▶ [The records]
-- Opening Marker --

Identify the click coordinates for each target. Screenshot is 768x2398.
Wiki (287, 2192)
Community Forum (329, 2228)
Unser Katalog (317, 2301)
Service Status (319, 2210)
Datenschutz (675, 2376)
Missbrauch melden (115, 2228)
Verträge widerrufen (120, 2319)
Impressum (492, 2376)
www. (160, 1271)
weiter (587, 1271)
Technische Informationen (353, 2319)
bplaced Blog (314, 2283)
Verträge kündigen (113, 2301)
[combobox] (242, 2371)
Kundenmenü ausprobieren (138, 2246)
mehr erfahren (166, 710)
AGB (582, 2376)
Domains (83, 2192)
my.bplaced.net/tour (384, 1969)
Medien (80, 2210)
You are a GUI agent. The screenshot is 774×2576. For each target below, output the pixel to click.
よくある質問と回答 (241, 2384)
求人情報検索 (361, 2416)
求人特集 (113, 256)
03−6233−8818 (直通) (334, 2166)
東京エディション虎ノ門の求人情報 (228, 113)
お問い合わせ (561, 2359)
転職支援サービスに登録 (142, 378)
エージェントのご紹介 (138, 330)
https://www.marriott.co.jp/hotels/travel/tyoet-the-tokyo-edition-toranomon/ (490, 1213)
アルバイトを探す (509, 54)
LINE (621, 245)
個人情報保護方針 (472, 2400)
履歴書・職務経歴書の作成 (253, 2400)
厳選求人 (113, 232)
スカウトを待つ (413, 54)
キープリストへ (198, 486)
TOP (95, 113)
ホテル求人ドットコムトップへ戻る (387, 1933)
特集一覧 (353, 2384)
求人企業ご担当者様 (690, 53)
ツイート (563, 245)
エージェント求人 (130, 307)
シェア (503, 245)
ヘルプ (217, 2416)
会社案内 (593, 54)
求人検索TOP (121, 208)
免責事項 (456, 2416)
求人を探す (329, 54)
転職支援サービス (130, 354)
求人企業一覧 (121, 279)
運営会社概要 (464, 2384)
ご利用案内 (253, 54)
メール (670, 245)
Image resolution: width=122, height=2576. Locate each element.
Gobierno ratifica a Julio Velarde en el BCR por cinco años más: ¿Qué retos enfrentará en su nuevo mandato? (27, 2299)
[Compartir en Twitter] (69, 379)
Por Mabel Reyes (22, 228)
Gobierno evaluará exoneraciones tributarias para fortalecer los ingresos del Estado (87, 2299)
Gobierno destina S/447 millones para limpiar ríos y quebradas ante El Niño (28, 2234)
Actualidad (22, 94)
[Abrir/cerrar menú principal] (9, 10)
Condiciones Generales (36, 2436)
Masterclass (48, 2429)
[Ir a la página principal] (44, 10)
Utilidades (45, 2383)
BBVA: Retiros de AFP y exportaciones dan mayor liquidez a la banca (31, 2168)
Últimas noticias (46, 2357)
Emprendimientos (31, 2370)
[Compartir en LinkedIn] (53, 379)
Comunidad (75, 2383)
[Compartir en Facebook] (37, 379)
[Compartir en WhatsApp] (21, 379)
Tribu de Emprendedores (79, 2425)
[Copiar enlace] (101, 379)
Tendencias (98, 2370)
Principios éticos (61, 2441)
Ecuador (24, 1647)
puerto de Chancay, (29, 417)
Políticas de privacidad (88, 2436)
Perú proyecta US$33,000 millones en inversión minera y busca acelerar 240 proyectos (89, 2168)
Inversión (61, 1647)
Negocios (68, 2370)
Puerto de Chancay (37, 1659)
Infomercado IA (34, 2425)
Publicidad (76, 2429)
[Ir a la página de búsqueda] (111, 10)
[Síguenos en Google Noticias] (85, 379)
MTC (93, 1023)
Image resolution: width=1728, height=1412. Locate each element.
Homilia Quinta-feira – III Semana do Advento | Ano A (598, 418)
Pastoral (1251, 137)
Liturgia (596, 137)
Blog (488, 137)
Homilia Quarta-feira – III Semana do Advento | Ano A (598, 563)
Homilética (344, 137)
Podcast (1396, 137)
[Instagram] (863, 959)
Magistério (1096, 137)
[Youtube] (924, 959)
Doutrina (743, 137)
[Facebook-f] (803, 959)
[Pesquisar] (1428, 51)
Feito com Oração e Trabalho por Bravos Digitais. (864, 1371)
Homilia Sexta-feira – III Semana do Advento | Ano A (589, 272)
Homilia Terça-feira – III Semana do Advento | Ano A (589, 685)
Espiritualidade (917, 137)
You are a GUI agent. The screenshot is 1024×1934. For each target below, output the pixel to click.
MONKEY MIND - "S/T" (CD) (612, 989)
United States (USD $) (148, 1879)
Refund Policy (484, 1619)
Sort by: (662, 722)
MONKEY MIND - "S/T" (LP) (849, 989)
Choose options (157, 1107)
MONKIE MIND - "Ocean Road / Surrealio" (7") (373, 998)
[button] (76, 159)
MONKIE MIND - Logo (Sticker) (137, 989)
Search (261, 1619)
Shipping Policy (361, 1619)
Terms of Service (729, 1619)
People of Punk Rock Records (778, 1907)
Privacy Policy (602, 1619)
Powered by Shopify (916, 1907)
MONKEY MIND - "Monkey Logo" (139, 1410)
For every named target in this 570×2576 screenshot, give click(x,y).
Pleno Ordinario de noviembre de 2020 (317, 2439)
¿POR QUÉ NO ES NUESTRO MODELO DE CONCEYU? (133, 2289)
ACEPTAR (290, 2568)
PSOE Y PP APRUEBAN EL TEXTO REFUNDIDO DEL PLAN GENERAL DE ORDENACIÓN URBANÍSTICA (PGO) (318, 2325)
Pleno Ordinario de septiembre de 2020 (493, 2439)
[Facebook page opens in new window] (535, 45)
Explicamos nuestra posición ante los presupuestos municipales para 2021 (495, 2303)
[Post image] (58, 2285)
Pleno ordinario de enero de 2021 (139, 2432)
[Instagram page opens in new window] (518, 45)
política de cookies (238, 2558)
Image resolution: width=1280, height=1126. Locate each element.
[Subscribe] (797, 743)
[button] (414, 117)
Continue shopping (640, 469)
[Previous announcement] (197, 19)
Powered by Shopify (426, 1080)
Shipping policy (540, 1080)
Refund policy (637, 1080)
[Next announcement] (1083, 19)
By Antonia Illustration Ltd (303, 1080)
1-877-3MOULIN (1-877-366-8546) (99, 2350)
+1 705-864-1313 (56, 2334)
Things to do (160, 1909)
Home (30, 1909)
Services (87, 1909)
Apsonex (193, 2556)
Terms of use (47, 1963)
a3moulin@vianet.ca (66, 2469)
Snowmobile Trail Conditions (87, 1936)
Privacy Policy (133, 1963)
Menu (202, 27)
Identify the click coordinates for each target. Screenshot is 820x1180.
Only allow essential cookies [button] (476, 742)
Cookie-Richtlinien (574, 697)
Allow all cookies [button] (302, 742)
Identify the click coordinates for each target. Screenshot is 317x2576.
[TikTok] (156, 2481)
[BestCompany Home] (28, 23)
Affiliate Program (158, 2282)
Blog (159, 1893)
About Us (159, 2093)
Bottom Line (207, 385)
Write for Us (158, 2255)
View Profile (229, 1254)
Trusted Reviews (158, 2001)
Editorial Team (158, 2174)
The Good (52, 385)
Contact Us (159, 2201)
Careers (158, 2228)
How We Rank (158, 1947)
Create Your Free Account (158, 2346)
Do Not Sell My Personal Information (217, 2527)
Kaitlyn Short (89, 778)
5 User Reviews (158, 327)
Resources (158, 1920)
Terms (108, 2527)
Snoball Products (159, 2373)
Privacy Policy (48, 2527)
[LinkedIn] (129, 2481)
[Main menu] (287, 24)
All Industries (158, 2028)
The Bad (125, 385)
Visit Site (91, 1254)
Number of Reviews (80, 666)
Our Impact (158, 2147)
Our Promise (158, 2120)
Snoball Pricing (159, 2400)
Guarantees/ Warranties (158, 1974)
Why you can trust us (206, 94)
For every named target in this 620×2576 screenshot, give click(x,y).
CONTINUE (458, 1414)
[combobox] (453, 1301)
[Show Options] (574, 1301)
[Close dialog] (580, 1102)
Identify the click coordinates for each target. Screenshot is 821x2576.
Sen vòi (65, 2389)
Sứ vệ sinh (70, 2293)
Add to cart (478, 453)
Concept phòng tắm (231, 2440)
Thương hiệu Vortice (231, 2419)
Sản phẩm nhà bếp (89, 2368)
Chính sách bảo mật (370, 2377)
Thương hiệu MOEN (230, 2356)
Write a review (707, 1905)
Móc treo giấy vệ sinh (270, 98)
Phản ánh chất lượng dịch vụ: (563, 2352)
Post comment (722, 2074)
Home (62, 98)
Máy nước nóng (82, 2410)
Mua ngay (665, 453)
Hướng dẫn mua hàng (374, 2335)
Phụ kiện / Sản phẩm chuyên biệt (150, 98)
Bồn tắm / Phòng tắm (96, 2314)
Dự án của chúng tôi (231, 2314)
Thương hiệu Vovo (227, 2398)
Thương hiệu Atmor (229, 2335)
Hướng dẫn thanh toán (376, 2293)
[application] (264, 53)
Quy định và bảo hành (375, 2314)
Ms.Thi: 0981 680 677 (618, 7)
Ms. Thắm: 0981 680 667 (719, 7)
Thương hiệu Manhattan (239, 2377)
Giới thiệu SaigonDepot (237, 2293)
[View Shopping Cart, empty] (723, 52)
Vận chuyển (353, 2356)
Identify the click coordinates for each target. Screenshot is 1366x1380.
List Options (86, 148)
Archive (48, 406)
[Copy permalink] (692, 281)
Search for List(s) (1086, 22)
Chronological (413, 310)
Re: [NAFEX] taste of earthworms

-- Closing Marker --

▶ [Exercise] Only the lines from the beginning of the listing through the line containing "[Compartir en Facebook] (37, 379)" are wanted, each restated word for word.

▶ [Task result]
Identify the click coordinates for each target. Screenshot is 768x2398.
Wiki (287, 2192)
Community Forum (329, 2228)
Unser Katalog (317, 2301)
Service Status (319, 2210)
Datenschutz (675, 2376)
Missbrauch melden (115, 2228)
Verträge widerrufen (120, 2319)
Impressum (492, 2376)
www. (160, 1271)
weiter (587, 1271)
Technische Informationen (353, 2319)
bplaced Blog (314, 2283)
Verträge kündigen (113, 2301)
[combobox] (242, 2371)
Kundenmenü ausprobieren (138, 2246)
mehr erfahren (166, 710)
AGB (582, 2376)
Domains (83, 2192)
my.bplaced.net/tour (384, 1969)
Medien (80, 2210)
You are a GUI agent. The screenshot is 774×2576. For each target below, output the pixel to click.
よくある質問と回答 (241, 2384)
求人情報検索 (361, 2416)
求人特集 (113, 256)
03−6233−8818 (直通) (334, 2166)
東京エディション虎ノ門の求人情報 (228, 113)
お問い合わせ (561, 2359)
転職支援サービスに登録 (142, 378)
エージェントのご紹介 (138, 330)
https://www.marriott.co.jp/hotels/travel/tyoet-the-tokyo-edition-toranomon/ (490, 1213)
アルバイトを探す (509, 54)
LINE (621, 245)
個人情報保護方針 (472, 2400)
履歴書・職務経歴書の作成 (253, 2400)
厳選求人 (113, 232)
スカウトを待つ (413, 54)
キープリストへ (198, 486)
TOP (95, 113)
ホテル求人ドットコムトップへ戻る (387, 1933)
特集一覧 (353, 2384)
求人企業ご担当者様 (690, 53)
ツイート (563, 245)
エージェント求人 (130, 307)
シェア (503, 245)
ヘルプ (217, 2416)
会社案内 (593, 54)
求人検索TOP (121, 208)
免責事項 (456, 2416)
求人を探す (329, 54)
転職支援サービス (130, 354)
求人企業一覧 (121, 279)
運営会社概要 (464, 2384)
ご利用案内 (253, 54)
メール (670, 245)
Image resolution: width=122, height=2576. Locate each element.
Gobierno ratifica a Julio Velarde en el BCR por cinco años más: ¿Qué retos enfrentará en su nuevo mandato? (27, 2299)
[Compartir en Twitter] (69, 379)
Por Mabel Reyes (22, 228)
Gobierno evaluará exoneraciones tributarias para fortalecer los ingresos del Estado (87, 2299)
Gobierno destina S/447 millones para limpiar ríos y quebradas ante El Niño (28, 2234)
Actualidad (22, 94)
[Abrir/cerrar menú principal] (9, 10)
Condiciones Generales (36, 2436)
Masterclass (48, 2429)
[Ir a la página principal] (44, 10)
Utilidades (45, 2383)
BBVA: Retiros de AFP y exportaciones dan mayor liquidez a la banca (31, 2168)
Últimas noticias (46, 2357)
Emprendimientos (31, 2370)
[Compartir en LinkedIn] (53, 379)
Comunidad (75, 2383)
[Compartir en Facebook] (37, 379)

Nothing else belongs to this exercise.